Starting with the line that contains "506x376 pixels. How" and continuing through the end of the listing, render each line as a row of a Markdown table with the columns Row and Line, omitting blank lines.

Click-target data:
++++++++

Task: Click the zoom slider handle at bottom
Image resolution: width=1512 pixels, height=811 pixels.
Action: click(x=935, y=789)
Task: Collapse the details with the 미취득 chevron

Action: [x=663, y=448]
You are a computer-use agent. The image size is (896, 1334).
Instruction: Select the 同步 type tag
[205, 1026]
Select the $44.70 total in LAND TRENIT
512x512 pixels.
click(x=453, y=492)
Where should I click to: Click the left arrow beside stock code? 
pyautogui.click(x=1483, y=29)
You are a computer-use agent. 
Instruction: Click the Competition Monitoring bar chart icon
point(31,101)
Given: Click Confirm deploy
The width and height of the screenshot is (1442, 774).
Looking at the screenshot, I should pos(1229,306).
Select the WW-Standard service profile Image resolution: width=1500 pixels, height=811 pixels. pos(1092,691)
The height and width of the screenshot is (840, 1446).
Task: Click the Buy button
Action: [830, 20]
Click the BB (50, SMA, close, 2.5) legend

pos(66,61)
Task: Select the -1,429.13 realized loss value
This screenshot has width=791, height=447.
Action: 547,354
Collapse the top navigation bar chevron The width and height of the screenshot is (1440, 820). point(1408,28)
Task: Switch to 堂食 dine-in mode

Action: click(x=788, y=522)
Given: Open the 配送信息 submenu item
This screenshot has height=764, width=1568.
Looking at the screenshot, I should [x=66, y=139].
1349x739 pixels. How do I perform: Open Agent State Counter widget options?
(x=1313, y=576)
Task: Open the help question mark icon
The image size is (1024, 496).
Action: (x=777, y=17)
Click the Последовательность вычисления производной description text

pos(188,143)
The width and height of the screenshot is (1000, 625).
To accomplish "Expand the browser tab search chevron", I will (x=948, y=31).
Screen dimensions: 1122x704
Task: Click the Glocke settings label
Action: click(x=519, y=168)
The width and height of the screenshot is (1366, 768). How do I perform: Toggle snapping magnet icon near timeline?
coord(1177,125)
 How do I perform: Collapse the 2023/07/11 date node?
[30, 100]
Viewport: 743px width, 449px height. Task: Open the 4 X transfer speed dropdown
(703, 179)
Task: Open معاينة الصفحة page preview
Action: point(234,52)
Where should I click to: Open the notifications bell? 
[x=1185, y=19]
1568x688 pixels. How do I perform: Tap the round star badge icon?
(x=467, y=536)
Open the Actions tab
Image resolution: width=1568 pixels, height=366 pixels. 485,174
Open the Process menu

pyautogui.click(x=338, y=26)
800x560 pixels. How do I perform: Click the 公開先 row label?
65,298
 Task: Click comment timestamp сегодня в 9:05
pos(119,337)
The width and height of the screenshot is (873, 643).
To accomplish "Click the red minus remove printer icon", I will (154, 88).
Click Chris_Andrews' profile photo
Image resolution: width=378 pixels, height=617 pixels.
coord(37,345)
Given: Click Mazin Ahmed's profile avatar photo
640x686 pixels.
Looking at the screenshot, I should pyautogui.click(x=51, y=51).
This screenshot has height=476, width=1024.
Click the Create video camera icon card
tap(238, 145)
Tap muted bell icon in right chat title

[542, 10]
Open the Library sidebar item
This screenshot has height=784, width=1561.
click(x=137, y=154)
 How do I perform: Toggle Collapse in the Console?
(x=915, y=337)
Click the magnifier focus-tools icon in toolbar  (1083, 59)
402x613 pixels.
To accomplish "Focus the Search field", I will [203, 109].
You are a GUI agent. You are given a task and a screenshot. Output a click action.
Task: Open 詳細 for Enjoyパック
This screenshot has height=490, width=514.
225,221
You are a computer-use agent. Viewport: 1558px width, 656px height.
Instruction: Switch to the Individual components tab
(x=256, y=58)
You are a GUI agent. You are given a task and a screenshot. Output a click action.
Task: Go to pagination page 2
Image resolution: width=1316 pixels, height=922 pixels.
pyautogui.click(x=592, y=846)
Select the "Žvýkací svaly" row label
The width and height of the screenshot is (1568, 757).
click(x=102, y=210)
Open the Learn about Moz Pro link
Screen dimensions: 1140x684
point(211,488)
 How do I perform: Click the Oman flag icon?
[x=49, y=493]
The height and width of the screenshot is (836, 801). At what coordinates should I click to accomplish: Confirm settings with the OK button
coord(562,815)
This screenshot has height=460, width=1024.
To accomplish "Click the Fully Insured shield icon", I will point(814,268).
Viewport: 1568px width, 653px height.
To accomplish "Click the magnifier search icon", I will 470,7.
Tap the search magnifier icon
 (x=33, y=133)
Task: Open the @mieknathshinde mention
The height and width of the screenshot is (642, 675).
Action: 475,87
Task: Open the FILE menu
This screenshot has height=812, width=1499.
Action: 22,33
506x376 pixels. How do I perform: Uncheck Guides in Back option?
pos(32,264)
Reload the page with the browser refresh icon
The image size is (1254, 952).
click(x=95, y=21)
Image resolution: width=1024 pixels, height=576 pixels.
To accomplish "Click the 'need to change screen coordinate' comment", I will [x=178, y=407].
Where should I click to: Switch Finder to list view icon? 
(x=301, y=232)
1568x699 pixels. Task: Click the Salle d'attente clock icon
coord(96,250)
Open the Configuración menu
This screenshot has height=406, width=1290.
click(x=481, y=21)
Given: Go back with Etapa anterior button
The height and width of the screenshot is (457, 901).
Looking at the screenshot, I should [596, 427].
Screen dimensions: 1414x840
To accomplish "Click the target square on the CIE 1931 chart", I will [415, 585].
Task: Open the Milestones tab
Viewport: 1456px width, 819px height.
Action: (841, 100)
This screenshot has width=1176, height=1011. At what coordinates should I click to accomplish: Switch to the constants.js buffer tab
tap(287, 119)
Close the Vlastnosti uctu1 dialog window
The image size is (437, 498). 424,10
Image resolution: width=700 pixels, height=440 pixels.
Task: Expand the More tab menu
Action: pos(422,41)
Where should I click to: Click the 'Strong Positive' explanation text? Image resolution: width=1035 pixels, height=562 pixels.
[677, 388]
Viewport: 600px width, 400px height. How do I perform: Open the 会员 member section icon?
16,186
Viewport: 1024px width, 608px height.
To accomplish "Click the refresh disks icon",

++++++++

Final answer>
| Row | Line |
|---|---|
| 1 | 506x376 pixels. How do I perform: Uncheck Guides in Back option? |
| 2 | pos(32,264) |
| 3 | Reload the page with the browser refresh icon |
| 4 | The image size is (1254, 952). |
| 5 | click(x=95, y=21) |
| 6 | Image resolution: width=1024 pixels, height=576 pixels. |
| 7 | To accomplish "Click the 'need to change screen coordinate' comment", I will [x=178, y=407]. |
| 8 | Where should I click to: Switch Finder to list view icon?  |
| 9 | (x=301, y=232) |
| 10 | 1568x699 pixels. Task: Click the Salle d'attente clock icon |
| 11 | coord(96,250) |
| 12 | Open the Configuración menu |
| 13 | This screenshot has height=406, width=1290. |
| 14 | click(x=481, y=21) |
| 15 | Given: Go back with Etapa anterior button |
| 16 | The height and width of the screenshot is (457, 901). |
| 17 | Looking at the screenshot, I should [596, 427]. |
| 18 | Screen dimensions: 1414x840 |
| 19 | To accomplish "Click the target square on the CIE 1931 chart", I will [415, 585]. |
| 20 | Task: Open the Milestones tab |
| 21 | Viewport: 1456px width, 819px height. |
| 22 | Action: (841, 100) |
| 23 | This screenshot has width=1176, height=1011. At what coordinates should I click to accomplish: Switch to the constants.js buffer tab |
| 24 | tap(287, 119) |
| 25 | Close the Vlastnosti uctu1 dialog window |
| 26 | The image size is (437, 498). 424,10 |
| 27 | Image resolution: width=700 pixels, height=440 pixels. |
| 28 | Task: Expand the More tab menu |
| 29 | Action: pos(422,41) |
| 30 | Where should I click to: Click the 'Strong Positive' explanation text? Image resolution: width=1035 pixels, height=562 pixels. |
| 31 | [677, 388] |
| 32 | Viewport: 600px width, 400px height. How do I perform: Open the 会员 member section icon? |
| 33 | 16,186 |
| 34 | Viewport: 1024px width, 608px height. |
| 35 | To accomplish "Click the refresh disks icon", |